Par ailleurs, quand apparaissent les mots Message sent, vous n'avez
aucune raison de croire que votre correspondant n'a pas lu votre
envoi après quelques heures, au pire quelques jours. Autrefois,
on pouvait toujours croire que la lettre s'était égarée,
que la Société canadienne des postes avait fait
la grève ou que le facteur s'était fait mordre une
fesse.
«En étudiant la correspondance en Nouvelle-France,
nous avons constaté que ce rapport avec le temps était
très particulier autant pour ceux qui lisent que pour ceux
qui écrivent. On devait attendre, par exemple, que les
glaces fondent avant d'envoyer ou de recevoir des lettres. Or,
je m'interroge sur les étudiants de demain. Quand on sait
que tous les manuels d'informatique suggèrent d'envoyer
des messages courts - un ou deux écrans au maximum -, seront-ils
encore formés pour lire longtemps? Pourra-t-on demander
aux jeunes, dans 30 ans, de lire un roman de 500 pages?»
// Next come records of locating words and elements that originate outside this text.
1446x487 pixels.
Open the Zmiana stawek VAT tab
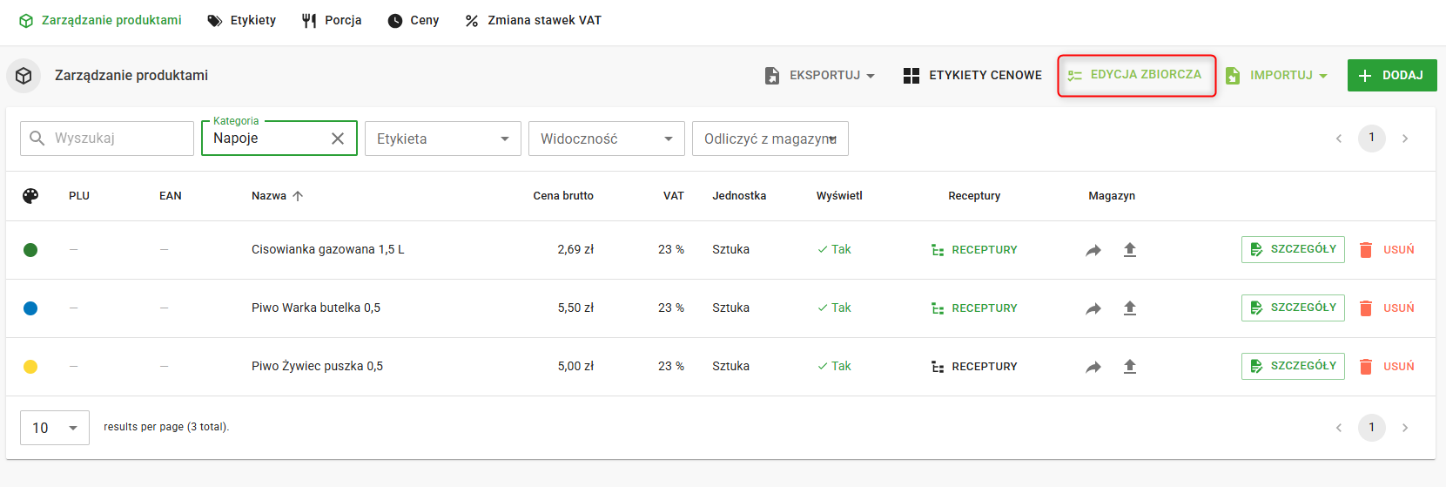(x=533, y=20)
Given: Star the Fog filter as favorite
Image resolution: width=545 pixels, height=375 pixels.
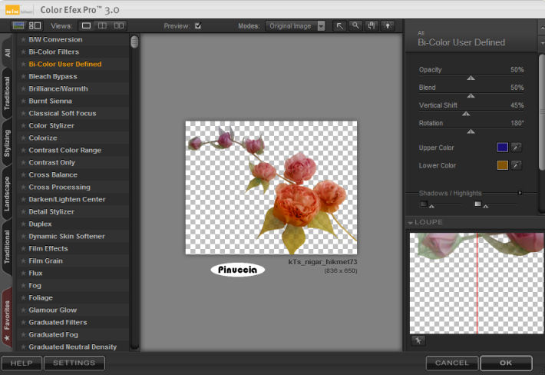Looking at the screenshot, I should tap(24, 285).
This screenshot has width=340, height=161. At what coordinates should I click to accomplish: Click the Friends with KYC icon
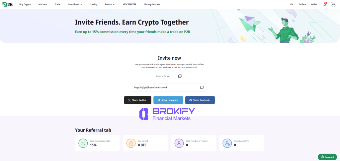[227, 143]
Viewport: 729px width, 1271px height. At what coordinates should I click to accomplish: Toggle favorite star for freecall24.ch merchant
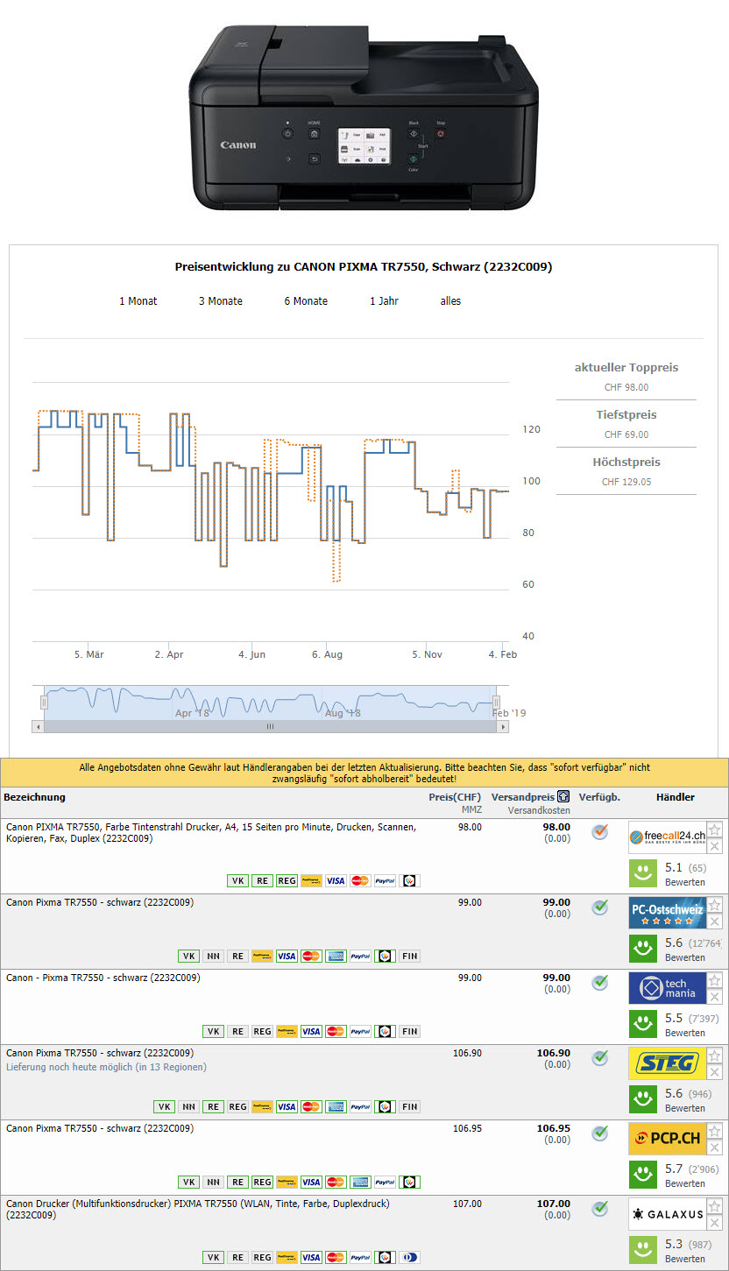click(x=715, y=830)
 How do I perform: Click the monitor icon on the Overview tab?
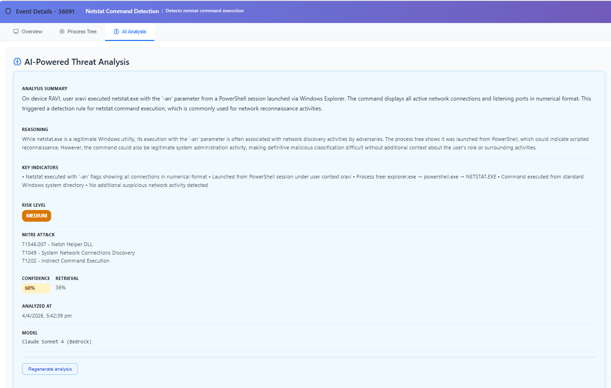click(16, 31)
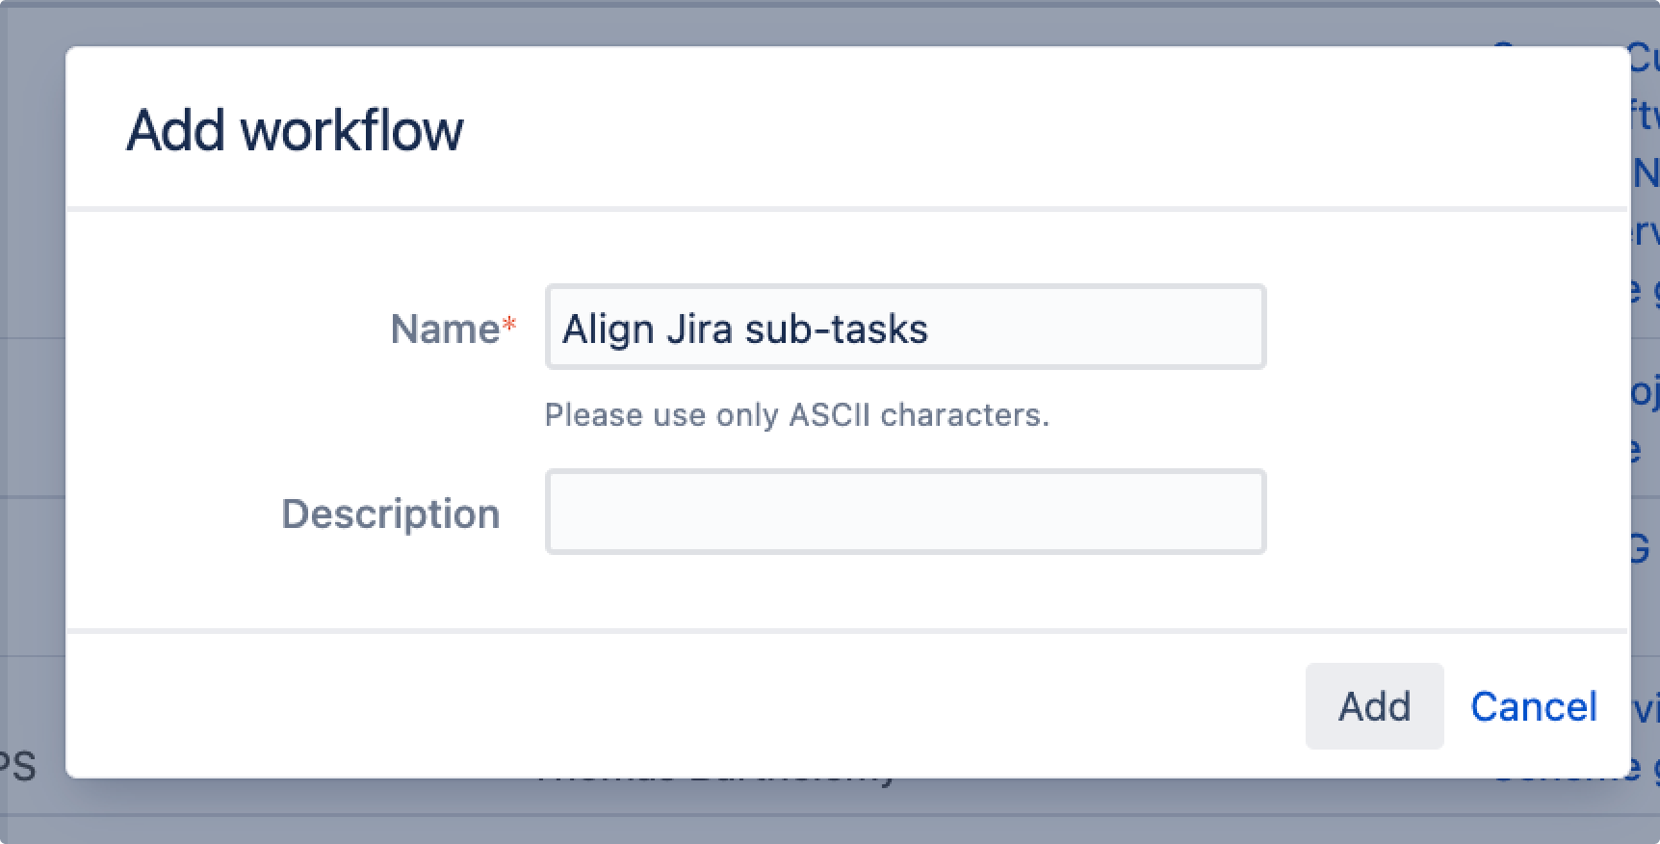1660x844 pixels.
Task: Click the word "ASCII" in the hint
Action: [829, 415]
La représentation de soi est le dernier élément
qui distingue la lettre du courrier électronique. Rarement
confie-t-on à son écran, avant d'appuyer sur Send,
son état d'âme, l'endroit où l'on se trouve,
la température du moment ou le contenu de notre dernier
repas. Ce sont des choses qui prennent beaucoup trop de place...
Mais Benoît Melançon insiste pour ne pas passer pour
un nostalgique. Il cite des études qui démontrent
que si Internet grignote une part de marché, c'est d'abord
et avant tout aux dépens de la télévision.
Ces moyens de communication peuvent fort bien être complémentaires.
«Durant une de mes conférences, une étudiante
qui habite Québec a bien résumé la chose.
Pour communiquer avec son copain qui vit à Montréal,
elle a "exigé" qu'ils s'écrivent des lettres...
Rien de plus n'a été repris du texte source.